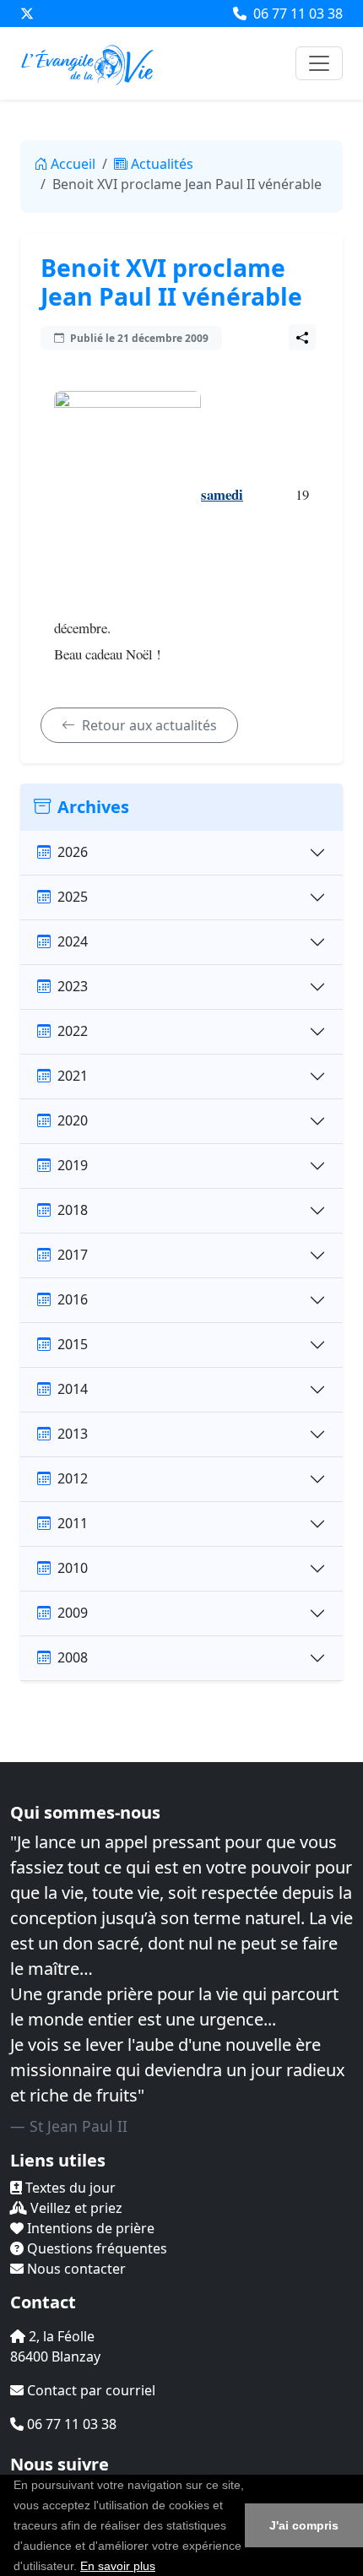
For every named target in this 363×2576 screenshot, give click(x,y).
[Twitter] (27, 13)
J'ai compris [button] (304, 2525)
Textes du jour (69, 2187)
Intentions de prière (89, 2228)
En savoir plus (117, 2566)
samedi (222, 494)
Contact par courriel (89, 2390)
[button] (161, 2567)
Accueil (73, 164)
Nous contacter (75, 2268)
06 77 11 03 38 (296, 13)
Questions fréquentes (95, 2248)
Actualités (162, 164)
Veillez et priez (74, 2208)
+ + + + +
| TO DO |
Give an exact copy of the entries, excluding all pictures.

| TASK SOLUTION |
For every named target in this 363×2576 screenshot, give click(x,y).
[Twitter] (27, 13)
J'ai compris [button] (304, 2525)
Textes du jour (69, 2187)
Intentions de prière (89, 2228)
En savoir plus (117, 2566)
samedi (222, 494)
Contact par courriel (89, 2390)
[button] (161, 2567)
Accueil (73, 164)
Nous contacter (75, 2268)
06 77 11 03 38 (296, 13)
Questions fréquentes (95, 2248)
Actualités (162, 164)
Veillez et priez (74, 2208)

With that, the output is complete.